Related Concepts: Resolution, Plot, Narrative, Suspense
In his book Cybertext, E. J. Aarseth outlines the different types of representation that might occur within a given text. Moving from Gerard Genette’s principle that narrative contains two types of representation, description and narration, Aarseth works to amend this principle in terms of interactive texts: “A hypertext such as Afternoon has […] three [types of representation]: description (“Her face was a mirror”), narration (“I call Lolly”), and ergodics (the reader’s choices)” (95). In terms of narratological principles, description always falls beneath narration in terms of level of importance and immediacy within the text. Yet where does ergodics fall? Aarseth asserts an importance to this type of narration, stating “to make sense of the text, the reader must produce a narrative version of it, but the ergodic experience marks this version with the reader’s signature, the proof that Afternoon does not contain a narrative of its own” (95). I hesitate to suggest as much as Aarseth does, as I feel that Afternoon does include its own narrative due to the fact that it is a highly organized, highly regimented form of fiction that allows for the revelation of certain details only after certain others. This implies that there is a link between the information revealed and the time at which it is revealed to the reader, and, thus, that there is the suggestion of causality inherent to the text. Yet despite the breadth of Aarseth’s statement, he does well to suggest the relative importance ergodics play within the level of representation. If “showing” always trumps “telling”, it seems that “choosing” must be at least as important in terms of reader’s experience of the text at hand. What we know and what we choose to dismiss comes into play in any given text, yet, in electronic texts that present alternative versions of the same event, the act of knowing and choosing takes on even more significance as the reader moves to the end of their time with the tale.

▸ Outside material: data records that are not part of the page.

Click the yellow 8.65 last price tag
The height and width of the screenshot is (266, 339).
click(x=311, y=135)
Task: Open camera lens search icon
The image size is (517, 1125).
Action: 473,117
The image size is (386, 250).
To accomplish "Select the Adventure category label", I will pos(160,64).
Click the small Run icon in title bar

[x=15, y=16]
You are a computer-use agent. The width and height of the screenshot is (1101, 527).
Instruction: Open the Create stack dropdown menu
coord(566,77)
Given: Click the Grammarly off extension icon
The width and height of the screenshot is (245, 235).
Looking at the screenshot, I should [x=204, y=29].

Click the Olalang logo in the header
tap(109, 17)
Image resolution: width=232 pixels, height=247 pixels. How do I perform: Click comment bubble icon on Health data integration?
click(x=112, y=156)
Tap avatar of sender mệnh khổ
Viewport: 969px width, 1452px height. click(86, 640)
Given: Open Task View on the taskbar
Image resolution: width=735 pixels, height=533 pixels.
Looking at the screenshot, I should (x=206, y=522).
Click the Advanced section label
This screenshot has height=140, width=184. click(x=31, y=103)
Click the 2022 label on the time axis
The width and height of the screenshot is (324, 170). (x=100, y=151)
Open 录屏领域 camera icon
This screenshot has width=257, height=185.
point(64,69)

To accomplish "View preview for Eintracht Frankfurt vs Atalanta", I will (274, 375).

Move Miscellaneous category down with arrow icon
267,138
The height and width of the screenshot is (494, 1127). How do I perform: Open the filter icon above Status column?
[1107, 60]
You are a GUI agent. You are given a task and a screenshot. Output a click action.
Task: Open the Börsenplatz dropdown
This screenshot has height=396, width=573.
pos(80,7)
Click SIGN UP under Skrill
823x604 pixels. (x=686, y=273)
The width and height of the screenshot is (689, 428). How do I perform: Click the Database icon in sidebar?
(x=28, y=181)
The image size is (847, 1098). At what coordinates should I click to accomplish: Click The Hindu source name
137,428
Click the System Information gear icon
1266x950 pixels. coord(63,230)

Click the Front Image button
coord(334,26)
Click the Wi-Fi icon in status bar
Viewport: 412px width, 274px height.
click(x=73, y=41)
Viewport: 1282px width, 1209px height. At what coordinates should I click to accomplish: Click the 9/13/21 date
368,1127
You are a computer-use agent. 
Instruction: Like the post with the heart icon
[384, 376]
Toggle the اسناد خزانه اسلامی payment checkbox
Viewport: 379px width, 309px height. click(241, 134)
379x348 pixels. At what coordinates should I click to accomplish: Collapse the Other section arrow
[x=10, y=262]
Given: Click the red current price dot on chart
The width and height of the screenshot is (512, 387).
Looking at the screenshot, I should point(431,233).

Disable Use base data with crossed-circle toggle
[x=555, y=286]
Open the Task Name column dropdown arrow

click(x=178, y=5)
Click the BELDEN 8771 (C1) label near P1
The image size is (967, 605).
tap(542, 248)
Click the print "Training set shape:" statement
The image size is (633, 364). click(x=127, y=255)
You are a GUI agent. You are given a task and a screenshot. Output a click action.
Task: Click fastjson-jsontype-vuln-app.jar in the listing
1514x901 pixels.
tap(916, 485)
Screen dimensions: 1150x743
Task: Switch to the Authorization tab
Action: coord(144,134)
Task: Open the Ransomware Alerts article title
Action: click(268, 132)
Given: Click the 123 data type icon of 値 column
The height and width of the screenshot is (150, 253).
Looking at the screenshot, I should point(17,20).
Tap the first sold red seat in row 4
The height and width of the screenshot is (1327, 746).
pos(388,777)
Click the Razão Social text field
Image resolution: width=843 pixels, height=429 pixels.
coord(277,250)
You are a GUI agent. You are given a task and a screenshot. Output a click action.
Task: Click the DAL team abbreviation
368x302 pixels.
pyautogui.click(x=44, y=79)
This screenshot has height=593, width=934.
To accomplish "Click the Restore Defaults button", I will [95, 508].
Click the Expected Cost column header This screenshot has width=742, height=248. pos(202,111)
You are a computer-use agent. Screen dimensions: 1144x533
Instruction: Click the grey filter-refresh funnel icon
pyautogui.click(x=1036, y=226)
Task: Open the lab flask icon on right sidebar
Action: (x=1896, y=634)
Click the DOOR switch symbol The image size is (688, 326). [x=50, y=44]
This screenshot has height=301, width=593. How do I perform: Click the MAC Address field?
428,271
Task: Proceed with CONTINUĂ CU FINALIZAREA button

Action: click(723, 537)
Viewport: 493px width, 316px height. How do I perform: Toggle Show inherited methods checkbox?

Related Concepts: Surprise, Suspense, Hermeneutic Codes
Introducing the reader to the primary question that drives this text – are Lisa and Andrew dead? – introduces the element of suspense to the narrative. In S/Z, Roland Barthes utilizes a system of coding to break down a single text into multiple lexias that can be read in terms of multiple meanings. Of these five codes, the proairetic and hermeneutic seem especially applicable to the initial quandary that Peter presents, as well as to the notion of closure within this text. The proairetic code refers back to “the major structuring principle that builds interest or suspense on the part of a reader or viewer” (“Introduction to Roland Barthes”). Thus, the action of the plot that prompts us to want to read forward is included within a proairetic reading - when we learn that Peter has seen an accident, we wonder what will come of it. Learning about an event is the first step in desiring closure to that event. When Peter describes the antagonistic relationship between himself and Wert, we register this exchange as particularly important and wait to see what answers it might call for as the text progresses: “He asks slowly, savoring the question, dragging it out devilishly, meeting my eyes. <How… would you feel if I slept with your ex-wife?> It is foolish. She detests young men” (“asks”). This dialogue is loaded, every question and response seems significantly meaningful, and thus the reader tunes in to this action and wonders what the next turn of events between Wert and Peter might be. Thus, we see that reading this text does conform to some simple expectations of reading narrative plot, and, in using elements relative to the proairetic code, Joyce helps to orient readers within a familiar reading strategy.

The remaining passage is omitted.